### HOW TO COMPLETE THIS TASK:
Every line in the records below between the one holding "Donate (157, 75)" and the one holding "I agree (313, 12)", inclusive, is to be set down exactly; all other lines are to be left out.

[Stored items]
※ ※ ※
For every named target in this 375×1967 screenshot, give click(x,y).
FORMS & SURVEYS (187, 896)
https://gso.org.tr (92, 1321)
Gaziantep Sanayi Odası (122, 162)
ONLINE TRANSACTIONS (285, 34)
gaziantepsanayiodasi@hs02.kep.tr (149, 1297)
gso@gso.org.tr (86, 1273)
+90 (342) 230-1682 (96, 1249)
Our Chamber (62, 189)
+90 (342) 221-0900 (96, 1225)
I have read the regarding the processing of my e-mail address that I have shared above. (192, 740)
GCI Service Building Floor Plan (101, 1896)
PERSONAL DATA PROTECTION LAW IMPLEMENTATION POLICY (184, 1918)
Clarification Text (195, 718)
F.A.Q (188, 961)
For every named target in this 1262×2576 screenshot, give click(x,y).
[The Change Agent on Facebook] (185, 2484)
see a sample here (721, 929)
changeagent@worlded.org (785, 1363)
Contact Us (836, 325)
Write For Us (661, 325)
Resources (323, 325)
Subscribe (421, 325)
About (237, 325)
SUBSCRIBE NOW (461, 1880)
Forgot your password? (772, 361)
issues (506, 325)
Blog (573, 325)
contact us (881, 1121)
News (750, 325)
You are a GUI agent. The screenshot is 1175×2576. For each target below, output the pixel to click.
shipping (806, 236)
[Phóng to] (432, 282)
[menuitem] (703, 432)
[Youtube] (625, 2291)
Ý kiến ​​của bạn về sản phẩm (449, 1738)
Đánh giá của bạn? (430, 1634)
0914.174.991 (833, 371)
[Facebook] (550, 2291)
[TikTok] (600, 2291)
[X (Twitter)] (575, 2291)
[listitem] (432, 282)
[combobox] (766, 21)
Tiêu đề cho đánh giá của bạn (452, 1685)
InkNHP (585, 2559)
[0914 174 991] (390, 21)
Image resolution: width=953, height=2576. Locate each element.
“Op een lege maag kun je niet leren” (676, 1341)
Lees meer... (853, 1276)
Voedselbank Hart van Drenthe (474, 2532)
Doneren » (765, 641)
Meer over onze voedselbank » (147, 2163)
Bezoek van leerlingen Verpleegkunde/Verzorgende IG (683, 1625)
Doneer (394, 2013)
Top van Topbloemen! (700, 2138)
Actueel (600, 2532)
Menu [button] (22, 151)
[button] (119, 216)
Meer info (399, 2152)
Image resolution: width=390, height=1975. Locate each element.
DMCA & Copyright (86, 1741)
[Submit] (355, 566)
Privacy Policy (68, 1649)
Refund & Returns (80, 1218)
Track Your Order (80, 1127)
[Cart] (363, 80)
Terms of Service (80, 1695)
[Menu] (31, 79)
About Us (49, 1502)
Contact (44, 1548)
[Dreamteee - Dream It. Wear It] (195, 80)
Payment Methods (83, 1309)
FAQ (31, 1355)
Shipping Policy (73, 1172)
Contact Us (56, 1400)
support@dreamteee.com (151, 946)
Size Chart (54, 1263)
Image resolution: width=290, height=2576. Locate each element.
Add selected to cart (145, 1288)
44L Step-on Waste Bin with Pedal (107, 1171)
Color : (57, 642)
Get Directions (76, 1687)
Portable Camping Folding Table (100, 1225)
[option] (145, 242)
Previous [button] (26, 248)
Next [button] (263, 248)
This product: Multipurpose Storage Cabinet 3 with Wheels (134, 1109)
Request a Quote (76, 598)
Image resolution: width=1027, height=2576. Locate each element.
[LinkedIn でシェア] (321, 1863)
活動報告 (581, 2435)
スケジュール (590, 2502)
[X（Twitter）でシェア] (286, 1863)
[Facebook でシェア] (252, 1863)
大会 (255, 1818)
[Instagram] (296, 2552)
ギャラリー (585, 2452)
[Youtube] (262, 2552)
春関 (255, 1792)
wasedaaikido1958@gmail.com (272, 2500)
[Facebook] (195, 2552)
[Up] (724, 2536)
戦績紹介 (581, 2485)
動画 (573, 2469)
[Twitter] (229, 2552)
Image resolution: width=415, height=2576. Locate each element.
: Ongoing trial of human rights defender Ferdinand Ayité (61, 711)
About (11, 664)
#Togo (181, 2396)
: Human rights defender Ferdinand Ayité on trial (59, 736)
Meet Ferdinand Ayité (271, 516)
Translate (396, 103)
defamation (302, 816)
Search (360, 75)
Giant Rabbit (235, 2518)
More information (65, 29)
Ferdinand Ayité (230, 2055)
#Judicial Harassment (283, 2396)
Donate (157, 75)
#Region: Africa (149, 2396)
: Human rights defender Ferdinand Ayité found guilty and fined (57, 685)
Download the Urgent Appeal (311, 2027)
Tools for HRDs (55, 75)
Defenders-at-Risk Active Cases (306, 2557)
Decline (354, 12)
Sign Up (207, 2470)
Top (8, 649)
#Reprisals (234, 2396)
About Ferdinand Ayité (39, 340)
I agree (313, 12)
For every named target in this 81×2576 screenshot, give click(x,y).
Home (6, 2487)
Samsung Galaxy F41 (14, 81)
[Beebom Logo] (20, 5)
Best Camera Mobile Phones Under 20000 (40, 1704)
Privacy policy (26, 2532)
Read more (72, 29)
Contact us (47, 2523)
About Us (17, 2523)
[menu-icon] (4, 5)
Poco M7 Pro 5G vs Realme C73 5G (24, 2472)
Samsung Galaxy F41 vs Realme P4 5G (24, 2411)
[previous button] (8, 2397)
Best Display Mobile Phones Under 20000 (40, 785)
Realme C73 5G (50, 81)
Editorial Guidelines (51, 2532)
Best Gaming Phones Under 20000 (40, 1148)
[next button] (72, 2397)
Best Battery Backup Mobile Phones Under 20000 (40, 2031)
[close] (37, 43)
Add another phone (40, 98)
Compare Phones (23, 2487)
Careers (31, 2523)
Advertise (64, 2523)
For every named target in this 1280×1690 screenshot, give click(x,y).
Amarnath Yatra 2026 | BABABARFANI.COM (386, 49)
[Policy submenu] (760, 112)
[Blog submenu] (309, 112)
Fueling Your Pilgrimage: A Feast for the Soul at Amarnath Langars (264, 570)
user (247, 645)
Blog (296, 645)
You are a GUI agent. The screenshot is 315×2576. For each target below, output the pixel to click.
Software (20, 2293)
※ ※ ※
### RESPONSE:
Donate (157, 75)
#Region: Africa (149, 2396)
: Human rights defender Ferdinand Ayité found guilty and fined (57, 685)
Download the Urgent Appeal (311, 2027)
Tools for HRDs (55, 75)
Defenders-at-Risk Active Cases (306, 2557)
Decline (354, 12)
Sign Up (207, 2470)
Top (8, 649)
#Reprisals (234, 2396)
About Ferdinand Ayité (39, 340)
I agree (313, 12)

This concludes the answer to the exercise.